[lxc-devel] cgroup management daemon

Tue Dec 3 13:45:06 UTC 2013

Hello, guys.

Sorry about the delay.

On Mon, Nov 25, 2013 at 10:43:35PM +0000, Serge E. Hallyn wrote:
> Additionally, Tejun has specified that we do not want users to be
> too closely tied to the cgroupfs implementation.  Therefore
> commands will be just a hair more general than specifying cgroupfs
> filenames and values.  I may go so far as to avoid specifying
> specific controllers, as AFAIK there should be no redundancy in
> features.  On the other hand, I don't want to get too general.
> So I'm basing the API loosely on the lmctfy command line API.

One of the reasons for not exposing knobs as-is is that the knobs we
currently have aren't consistent.  The weight values have different
ranges, some combinations of values don't make much sense, and so on.
The user can cope with it but it'd probably be better to expose
something which doesn't lead to mistakes too easily.

> The above addresses
>     * creating cgroups
>     * chowning cgroups
>     * setting cgroup limits
>     * moving tasks into cgroups
>   . but does not address a 'cgexec <group> -- command' type of behavior.
>     * To handle that (specifically for upstart), recommend that r do:
>       if (!pid) {
>         request_reclassify(cgroup, getpid());
>         do_execve();
>       }
>   . alternatively, the daemon could, if kernel is new enough, setns to
>     the requestor's namespaces to execute a command in a new cgroup.
>     The new command would be daemonized to that pid namespaces' pid 1.

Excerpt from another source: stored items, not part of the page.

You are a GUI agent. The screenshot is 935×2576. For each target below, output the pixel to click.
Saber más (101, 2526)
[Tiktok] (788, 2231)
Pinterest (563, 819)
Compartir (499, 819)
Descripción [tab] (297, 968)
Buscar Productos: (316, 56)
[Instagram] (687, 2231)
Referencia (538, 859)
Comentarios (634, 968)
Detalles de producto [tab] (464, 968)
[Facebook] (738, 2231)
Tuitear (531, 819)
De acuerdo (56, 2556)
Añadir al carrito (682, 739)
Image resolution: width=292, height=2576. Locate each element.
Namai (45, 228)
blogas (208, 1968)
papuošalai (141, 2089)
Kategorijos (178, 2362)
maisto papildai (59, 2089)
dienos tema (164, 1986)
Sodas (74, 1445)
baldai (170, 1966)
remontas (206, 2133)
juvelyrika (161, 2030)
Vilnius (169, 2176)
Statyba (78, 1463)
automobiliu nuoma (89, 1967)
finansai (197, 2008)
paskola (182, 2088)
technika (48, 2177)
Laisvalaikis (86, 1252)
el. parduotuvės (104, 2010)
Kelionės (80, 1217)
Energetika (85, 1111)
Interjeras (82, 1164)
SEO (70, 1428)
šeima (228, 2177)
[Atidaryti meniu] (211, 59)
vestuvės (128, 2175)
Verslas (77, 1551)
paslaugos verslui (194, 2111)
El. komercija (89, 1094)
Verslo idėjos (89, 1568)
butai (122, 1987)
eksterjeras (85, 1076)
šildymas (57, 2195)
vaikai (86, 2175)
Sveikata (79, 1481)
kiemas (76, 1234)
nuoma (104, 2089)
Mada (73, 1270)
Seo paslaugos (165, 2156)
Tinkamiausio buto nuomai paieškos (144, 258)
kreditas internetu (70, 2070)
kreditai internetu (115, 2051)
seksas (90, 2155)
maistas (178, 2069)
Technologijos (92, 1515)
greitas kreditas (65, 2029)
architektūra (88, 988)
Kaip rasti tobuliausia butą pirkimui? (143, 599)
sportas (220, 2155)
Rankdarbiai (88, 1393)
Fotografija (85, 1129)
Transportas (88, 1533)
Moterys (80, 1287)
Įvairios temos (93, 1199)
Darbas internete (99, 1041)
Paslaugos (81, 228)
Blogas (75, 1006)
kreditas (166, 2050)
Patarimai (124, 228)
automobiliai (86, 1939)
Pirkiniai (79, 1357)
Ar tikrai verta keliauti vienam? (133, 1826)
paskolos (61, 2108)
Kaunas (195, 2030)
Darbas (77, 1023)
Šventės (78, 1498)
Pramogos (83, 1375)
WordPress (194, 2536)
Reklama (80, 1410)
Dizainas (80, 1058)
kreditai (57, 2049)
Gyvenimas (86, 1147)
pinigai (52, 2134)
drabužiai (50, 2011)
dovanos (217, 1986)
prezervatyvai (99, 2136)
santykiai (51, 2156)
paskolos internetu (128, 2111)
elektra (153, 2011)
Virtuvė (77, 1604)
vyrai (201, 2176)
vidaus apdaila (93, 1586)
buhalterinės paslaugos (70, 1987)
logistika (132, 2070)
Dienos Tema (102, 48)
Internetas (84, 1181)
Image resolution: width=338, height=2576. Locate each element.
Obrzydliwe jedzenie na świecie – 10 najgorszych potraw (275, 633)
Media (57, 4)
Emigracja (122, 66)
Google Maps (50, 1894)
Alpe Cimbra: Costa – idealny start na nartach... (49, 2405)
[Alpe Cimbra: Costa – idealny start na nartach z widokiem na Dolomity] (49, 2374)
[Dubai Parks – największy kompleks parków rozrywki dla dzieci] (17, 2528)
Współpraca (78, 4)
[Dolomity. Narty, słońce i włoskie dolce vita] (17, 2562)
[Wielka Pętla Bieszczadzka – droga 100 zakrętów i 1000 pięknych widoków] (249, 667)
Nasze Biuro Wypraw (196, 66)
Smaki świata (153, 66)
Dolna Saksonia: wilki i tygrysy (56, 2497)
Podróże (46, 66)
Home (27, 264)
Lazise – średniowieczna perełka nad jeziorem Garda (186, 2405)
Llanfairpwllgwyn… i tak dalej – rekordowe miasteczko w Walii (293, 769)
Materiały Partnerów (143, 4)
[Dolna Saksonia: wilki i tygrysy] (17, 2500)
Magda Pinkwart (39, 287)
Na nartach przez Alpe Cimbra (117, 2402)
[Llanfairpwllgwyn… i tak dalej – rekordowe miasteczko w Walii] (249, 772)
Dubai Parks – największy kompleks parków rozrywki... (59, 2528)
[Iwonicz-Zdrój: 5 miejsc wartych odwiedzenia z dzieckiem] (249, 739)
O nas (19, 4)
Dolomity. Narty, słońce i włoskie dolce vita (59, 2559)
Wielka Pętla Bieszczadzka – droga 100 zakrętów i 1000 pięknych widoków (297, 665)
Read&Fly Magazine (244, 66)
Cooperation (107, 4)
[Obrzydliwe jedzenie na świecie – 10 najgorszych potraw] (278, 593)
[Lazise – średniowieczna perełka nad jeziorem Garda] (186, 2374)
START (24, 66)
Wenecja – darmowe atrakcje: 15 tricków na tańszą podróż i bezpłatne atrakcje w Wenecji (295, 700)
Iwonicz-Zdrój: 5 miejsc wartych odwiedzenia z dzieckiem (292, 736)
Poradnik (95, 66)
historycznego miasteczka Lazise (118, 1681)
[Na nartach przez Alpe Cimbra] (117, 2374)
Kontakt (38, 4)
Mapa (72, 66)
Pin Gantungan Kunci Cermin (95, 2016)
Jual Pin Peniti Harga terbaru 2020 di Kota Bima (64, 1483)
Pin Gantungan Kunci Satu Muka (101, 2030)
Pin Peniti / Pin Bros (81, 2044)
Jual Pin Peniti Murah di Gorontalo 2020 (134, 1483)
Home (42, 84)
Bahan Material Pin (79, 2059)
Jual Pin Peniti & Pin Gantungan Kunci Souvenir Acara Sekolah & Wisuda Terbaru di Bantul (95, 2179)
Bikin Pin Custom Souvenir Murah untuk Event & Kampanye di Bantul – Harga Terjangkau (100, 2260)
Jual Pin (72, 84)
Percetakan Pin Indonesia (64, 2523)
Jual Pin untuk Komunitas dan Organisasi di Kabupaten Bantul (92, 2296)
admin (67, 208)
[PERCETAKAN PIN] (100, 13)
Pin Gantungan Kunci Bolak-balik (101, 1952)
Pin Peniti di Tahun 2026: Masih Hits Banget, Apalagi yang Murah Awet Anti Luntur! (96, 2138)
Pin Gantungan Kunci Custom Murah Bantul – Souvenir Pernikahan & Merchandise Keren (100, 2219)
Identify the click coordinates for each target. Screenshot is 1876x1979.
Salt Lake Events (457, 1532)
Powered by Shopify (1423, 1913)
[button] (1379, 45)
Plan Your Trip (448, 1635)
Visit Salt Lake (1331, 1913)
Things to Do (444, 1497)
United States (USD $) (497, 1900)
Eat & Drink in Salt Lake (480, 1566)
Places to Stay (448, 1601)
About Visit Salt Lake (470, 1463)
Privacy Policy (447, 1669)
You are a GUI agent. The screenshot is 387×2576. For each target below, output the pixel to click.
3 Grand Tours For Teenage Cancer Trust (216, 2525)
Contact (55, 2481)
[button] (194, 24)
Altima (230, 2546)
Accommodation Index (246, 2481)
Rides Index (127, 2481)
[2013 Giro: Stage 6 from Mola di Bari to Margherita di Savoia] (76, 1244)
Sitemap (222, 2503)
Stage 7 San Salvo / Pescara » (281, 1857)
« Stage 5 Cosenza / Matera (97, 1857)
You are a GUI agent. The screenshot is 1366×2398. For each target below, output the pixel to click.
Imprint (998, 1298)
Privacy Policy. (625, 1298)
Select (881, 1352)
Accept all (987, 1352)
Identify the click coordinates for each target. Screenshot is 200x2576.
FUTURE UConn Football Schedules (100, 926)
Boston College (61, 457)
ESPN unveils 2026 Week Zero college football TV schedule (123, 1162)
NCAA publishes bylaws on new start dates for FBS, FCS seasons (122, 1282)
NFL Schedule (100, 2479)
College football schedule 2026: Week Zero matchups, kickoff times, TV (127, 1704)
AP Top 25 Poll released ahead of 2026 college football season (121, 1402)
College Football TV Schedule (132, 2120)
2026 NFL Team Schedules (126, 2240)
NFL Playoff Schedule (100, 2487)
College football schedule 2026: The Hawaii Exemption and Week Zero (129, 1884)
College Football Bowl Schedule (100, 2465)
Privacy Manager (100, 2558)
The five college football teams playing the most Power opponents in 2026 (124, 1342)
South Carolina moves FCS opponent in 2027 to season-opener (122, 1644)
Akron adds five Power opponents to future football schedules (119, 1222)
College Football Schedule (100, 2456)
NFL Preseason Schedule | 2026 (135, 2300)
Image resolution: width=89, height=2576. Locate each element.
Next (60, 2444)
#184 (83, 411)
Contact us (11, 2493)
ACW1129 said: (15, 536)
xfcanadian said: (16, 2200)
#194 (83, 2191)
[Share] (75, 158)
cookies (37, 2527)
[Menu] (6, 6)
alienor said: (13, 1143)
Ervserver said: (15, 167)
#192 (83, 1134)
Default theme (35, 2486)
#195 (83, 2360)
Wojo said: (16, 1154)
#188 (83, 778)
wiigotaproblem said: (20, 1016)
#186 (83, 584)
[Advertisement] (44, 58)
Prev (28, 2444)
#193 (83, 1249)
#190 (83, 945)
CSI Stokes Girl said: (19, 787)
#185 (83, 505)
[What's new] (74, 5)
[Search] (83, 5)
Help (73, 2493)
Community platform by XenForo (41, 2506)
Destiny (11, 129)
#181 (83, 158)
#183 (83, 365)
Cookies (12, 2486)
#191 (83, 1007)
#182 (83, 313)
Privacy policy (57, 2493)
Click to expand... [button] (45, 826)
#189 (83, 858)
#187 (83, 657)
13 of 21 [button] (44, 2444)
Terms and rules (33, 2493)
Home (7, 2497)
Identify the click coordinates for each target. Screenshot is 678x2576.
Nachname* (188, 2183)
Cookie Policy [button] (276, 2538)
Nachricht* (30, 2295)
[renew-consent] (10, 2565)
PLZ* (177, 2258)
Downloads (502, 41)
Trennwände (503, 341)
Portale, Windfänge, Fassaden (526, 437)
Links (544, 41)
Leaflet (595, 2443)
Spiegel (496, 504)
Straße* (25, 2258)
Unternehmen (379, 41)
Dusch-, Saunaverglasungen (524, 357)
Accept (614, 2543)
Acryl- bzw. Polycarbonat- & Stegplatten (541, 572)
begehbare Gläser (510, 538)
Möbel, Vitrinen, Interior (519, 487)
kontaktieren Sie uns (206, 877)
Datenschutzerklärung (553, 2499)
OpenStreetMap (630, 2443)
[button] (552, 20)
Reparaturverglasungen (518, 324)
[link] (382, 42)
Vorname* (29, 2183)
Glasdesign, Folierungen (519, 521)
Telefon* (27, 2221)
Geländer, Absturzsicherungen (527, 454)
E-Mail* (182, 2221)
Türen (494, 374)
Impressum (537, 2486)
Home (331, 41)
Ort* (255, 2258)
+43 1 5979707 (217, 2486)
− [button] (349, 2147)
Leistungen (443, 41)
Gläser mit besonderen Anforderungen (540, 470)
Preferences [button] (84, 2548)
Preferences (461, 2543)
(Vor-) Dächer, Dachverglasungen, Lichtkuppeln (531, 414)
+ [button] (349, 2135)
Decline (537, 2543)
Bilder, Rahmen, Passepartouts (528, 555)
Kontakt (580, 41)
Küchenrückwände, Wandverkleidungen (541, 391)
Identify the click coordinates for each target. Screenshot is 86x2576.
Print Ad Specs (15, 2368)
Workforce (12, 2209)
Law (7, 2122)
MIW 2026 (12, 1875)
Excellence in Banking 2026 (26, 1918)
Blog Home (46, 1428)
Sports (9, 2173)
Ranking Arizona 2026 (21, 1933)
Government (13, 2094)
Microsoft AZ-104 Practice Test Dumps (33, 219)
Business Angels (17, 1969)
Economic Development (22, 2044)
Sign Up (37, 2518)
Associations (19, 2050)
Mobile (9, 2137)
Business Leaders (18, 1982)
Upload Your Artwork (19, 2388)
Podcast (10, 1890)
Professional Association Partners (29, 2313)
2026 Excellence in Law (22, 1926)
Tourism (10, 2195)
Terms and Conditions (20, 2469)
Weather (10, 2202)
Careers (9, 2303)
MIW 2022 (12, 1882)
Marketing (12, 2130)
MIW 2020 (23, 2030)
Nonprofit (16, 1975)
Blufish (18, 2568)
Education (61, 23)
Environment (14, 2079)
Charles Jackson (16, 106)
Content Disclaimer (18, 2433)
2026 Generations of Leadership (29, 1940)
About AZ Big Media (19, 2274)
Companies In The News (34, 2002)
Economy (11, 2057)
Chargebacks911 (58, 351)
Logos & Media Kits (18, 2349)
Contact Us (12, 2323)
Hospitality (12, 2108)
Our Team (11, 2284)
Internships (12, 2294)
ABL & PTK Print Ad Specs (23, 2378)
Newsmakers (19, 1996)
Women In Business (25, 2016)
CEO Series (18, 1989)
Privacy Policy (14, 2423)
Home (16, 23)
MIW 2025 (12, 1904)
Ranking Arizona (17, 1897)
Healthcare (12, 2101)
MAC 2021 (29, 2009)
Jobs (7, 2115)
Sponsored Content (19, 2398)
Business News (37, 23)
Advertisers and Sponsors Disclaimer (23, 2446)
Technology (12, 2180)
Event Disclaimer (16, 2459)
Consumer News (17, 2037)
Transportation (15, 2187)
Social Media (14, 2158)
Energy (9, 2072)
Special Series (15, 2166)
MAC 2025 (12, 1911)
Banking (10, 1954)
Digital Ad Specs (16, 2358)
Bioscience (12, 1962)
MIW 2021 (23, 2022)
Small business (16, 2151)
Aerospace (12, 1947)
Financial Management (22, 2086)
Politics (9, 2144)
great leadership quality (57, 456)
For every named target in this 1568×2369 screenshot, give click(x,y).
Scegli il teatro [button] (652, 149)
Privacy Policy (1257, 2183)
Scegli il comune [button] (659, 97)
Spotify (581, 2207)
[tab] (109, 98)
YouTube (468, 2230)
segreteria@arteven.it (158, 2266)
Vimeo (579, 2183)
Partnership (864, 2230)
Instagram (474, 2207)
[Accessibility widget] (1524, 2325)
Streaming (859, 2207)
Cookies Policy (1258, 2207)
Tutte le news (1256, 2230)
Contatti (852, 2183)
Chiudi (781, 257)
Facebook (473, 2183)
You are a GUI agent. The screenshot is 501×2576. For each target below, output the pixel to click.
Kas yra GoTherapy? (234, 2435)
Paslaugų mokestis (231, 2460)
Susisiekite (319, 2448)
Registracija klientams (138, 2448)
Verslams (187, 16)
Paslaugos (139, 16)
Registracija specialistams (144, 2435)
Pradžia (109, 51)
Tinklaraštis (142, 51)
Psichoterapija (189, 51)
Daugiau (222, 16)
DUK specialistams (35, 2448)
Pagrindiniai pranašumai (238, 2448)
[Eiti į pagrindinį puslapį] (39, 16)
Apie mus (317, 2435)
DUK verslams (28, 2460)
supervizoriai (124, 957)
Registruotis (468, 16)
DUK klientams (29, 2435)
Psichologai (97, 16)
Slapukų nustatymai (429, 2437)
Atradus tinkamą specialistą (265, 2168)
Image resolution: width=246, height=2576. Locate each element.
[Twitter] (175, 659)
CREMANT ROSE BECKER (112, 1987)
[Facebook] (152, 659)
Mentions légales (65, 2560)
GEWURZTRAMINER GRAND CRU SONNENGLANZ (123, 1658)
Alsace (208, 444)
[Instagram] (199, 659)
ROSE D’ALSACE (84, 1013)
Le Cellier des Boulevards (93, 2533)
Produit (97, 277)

So, IIUC, cgroup hierarchy management - creation and removal of
cgroups and assignments of tasks will go through while configuring
control knobs will be delegated to the cgroup owner, right?

Hmmm... the plan is to allow delegating task assignments in the
sub-hierarchy but require CAP_X for writes to knobs (not reads).  This
stems from the fact that, especially with unified hierarchy, those
operations will be cgroup-core proper operations which are gonna be
relatively safer and that task organizations in the subhierarchy and
monitoring knobs are likely to be higher frequency operation than
enabling and configuring controllers.

As I communicated multiple times before, delegating write access to
control knobs to untrusted domain has always been a security risk and
is likely to continue to remain so.  Also, organizationally, a
cgroup's control knobs belong to the parent not the cgroup itself.
That probably is why you were thinking about putting an extra cgroup
inbetween for isolation, but the root problem there is that those
knobs belong to the parent, not the directory itself.

Security is in most part logistics - it's about getting all the
details right, and we don't either design or implement each knob with
security in mind and DoSing them has always been pretty easy, so I
don't think delegating write accesses to knobs is a good idea.

If you, for whatever reason, can trust the delegatee, which I believe
is the case for google, it's fine.  If you're trying to delegate to a
container which you don't have any control over, it isn't a good idea.

Another thing to consider is due to both the fundamental characterics
of hierarchy and implementation issues, things will become expensive
if nesting gets beyond several layers (if controllers are enabled,
that is) and the controllers in general will be implemented and
optimized with limited level of nesting in mind.  IOW, building, say,
8 level deep hierarchy in the host and then doing the same thing
inside the container with controllers enabled won't make a very happy
system.  It probably is something to keep in mind when laying out how
the whole thing eventually would look like.

> Long-term we will want the cgroup manager to become more intelligent -
> to place its own limits on clients, to address cpu and device hotplug,
> etc.  Since we will not be doing that in the first prototype, the daemon
> will not keep any state about the clients.

Isn't the above conflicting with chowning control knobs?

Thanks.

-- 
tejun